Дэн подошел к их рекламе интеллигентски – со всем талантом, открывающимся в человеке, которому светит десять лет. Когда я впервые увидел дело рук его на огромном постере рядом со своим домом, что-то внутри меня пришло в движение, и до самого вечера я думал о том, что работа гэбэшников – не так отвратительна и грязна, как я прежде позволял себе заблуждаться. В конце концов, люди, способные предотвратить преступление еще до его совершения, люди, несущие службу круглосуточно, подвергающие себя опасностям, – такие люди нужны. Ну и так далее.
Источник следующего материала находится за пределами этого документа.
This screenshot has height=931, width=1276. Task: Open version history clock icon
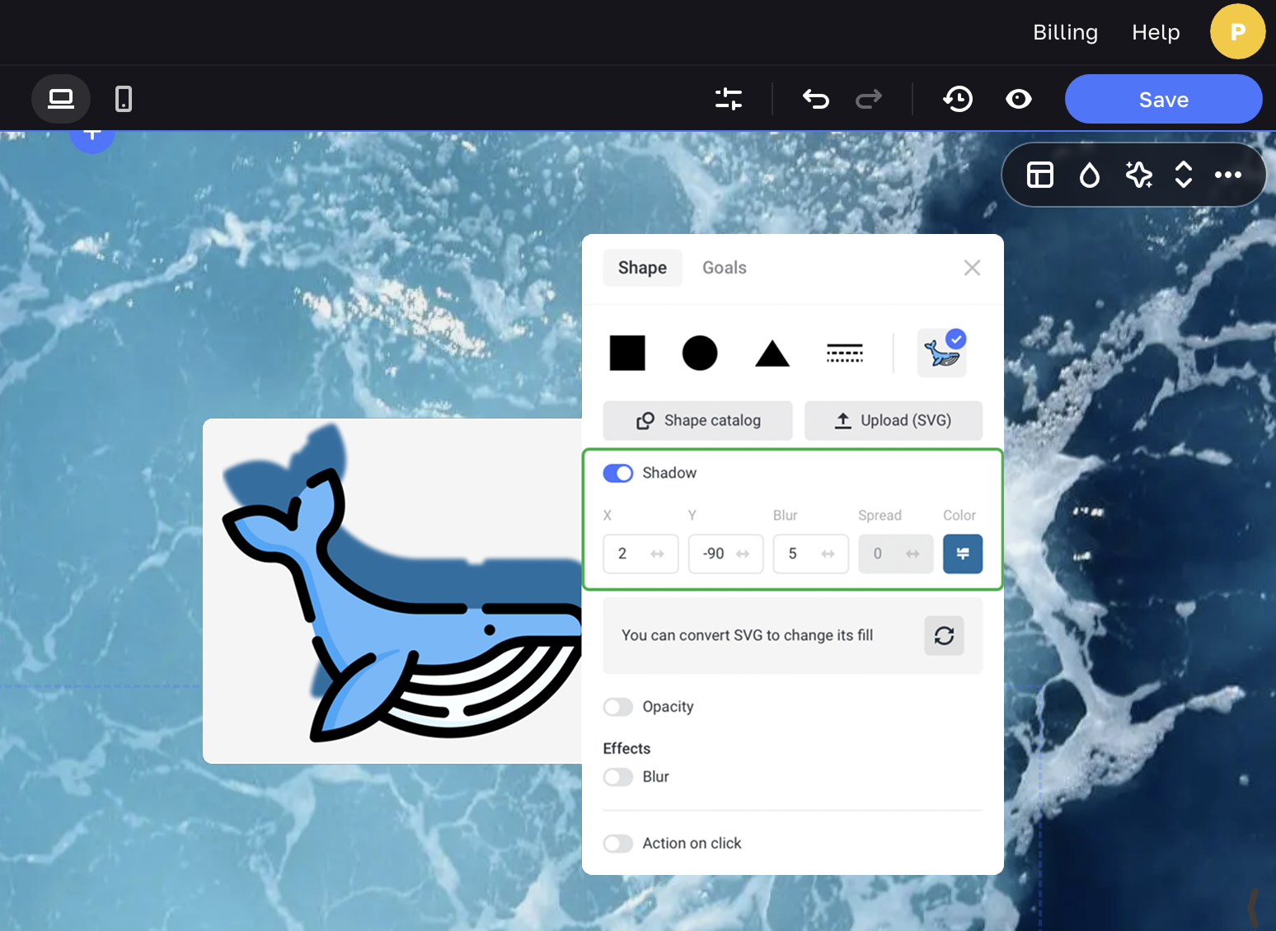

Детище Дэна представляло собой сине-голубой фон, на котором размещалось лицо человека, символизирующего среднестатистического «работника» МГБ. Надо признать, что над выбором лица Дэн поработал так же хорошо, как и над его выражением, – мужчина с венчиком льняных волос на голове смотрел на тебя одновременно очень открыто, доверительно, и вместе с тем – как будто точно зная, где именно и над какими журналами ты онанировал в детстве. Возле его глаз были ленинские лучики. Его губы были сложены в полуулыбку, скорей вермееровскую, чем джокондовскую. Голова – чуть подсвечена сзади, рождая сияние, которое можно было принять за нимб. Человек был одет в темно-синий костюм с добрым бордовым галстуком и беззащитную в своей белизне рубашку. Ощущение было, что на тебя смотрит отец. Или Иисус Христос. Или Бэтмен. К этому плакату можно было ходить причащаться и исповедоваться. И слоган, слоган! «Министерство государственной безопасности. Видим. Слышим. Знаем».
– Дэн?
– Йоу! – Голос был хриплым, как после раскурки. Возможно, слово «как» здесь нужно было бы убрать. Дэну можно. Дэну все можно. Он работает на МГБ.
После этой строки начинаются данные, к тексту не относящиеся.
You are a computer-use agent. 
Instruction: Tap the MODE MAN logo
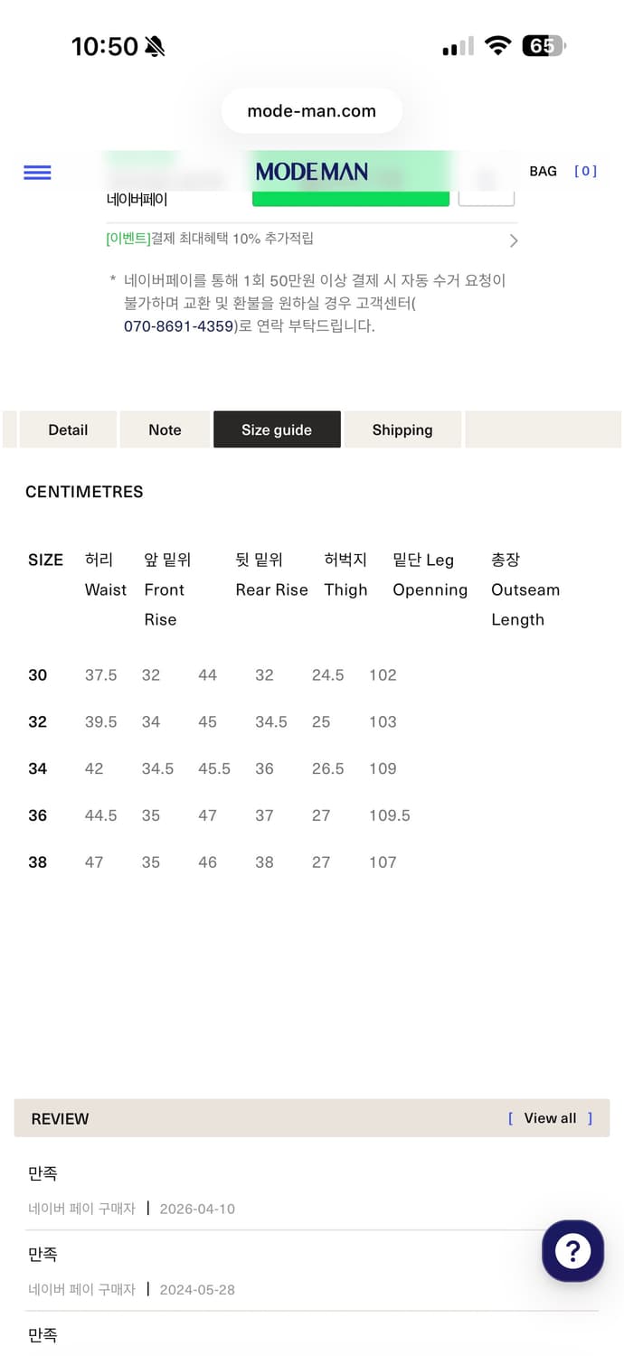[x=311, y=171]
– Дэн, ты сейчас можешь говорить? – на всякий случай еще раз спросил я, и эта фраза подействовала на него мобилизующе.
Подумав, он сказал:
– Я сейчас могу говорить, Тол, в той степени, Тол, в какой я, Тол, в принципе могу говорить по телефону. Ты понял меня, Тол?
– Понял тебя, Дэн.
– А чего надо-то? – снова ожил он.
– Да номер бы мне б тут пробить по вашей базе. То есть по их базе. Номер явно гэбэшный, заканчивается на «КЕ»…
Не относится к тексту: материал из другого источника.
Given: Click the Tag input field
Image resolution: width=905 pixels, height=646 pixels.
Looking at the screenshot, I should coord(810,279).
– МГБ, верняк. Чего тебе еще пробивать!
– Дэн, Дэн! Слушай! Ну надо очень узнать, что за человек эту машину водит. Как его зовут, на кого записана и, если можно, телефон какой. Очень мне надо человека найти. Номер 2165 КЕ-7.
– Брат твой? – хрипло насторожился Дэн.
– Скорей, сестра.
Напевая что-то под нос (слова «Африка», «растаман», «Джамайка», «Бабилон» – преобладали), он заклацал по клавишам. Ожидание затянулось.
– Тол, Толище, слушай сюда, – сказал он. – Тол, я тут все пробил. Нету такой тачки. Нету. Нет ни в ментовских, ни в спецотрядах типа «Вектора», ни в ВИП-секторе. Нет такого номера. Примерещилась тебе твоя сестра.
– Дэн, я…
– Тол!
– Дэн, я видел этот номер, там машина роскошная была, ее не спрячешь, Lexus RX 470, да таких машин в городе всего пара штук.
– Тол!
– Да не может быть, чтоб примерещилась!
– Тол!!! Говорю же тебе: тачки нет ни в одной из номерных баз. Я пролистал три уровня доступа, два последних – даже для меня закрыты, меня, между прочим, могут за жопу взять. Этой комбинации нет ни на первом – «машины оперработников», ни на втором – «личные машины руководства и служебные спецподразделений», ни на третьем, самом закрытом, о котором тебе и знать-то не надо. Нет такой машины, понял? Нумерация идет 2164 КЕ-7, а потом сразу 2166 КЕ-7. Выпали твои цифры. Подумай, Тол. Этого номера нет в номерной базе МГБ. Подумай, Тол.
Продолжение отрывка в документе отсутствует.